**WHAT TO DO**. Reproduce the rows from the first one through the line containing "Archive the Gold", changing "triangle" to "arrow" and leaving everything else unchanged.
##### MATERIAL FOR THIS EXERCISE #####
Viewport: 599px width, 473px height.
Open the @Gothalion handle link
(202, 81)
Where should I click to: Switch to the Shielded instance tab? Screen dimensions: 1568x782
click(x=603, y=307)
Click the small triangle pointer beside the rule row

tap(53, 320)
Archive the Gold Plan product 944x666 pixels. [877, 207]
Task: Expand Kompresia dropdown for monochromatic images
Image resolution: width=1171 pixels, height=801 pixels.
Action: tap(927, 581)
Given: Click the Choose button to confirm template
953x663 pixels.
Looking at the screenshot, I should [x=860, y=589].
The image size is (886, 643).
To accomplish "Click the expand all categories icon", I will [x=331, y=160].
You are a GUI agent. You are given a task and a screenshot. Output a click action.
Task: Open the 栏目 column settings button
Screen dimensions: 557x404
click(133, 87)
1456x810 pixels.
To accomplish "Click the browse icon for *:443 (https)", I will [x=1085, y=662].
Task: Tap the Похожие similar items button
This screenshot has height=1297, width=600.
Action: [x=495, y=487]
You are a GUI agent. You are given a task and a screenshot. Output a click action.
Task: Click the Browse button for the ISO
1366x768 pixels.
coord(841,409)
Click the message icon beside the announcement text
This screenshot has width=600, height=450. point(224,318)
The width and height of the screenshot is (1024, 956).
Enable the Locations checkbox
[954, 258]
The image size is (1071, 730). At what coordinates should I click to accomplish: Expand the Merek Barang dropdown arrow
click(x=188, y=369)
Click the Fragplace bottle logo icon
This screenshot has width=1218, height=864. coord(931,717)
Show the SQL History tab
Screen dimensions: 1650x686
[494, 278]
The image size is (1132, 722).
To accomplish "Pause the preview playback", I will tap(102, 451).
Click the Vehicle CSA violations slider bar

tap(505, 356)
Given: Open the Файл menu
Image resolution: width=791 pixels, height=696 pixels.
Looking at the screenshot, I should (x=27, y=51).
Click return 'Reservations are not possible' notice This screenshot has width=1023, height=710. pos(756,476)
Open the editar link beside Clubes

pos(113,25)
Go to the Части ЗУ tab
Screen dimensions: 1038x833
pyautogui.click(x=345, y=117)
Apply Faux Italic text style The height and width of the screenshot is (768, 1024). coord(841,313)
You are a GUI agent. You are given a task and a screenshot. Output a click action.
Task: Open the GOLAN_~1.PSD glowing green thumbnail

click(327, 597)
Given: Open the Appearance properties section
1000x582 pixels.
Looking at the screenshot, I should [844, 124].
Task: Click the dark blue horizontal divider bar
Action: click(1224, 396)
#####
**RESULT BELOW**.
Viewport: 599px width, 473px height.
Open the @Gothalion handle link
(202, 81)
Where should I click to: Switch to the Shielded instance tab? Screen dimensions: 1568x782
click(x=603, y=307)
Click the small arrow pointer beside the rule row

tap(53, 320)
Archive the Gold Plan product 944x666 pixels. [877, 207]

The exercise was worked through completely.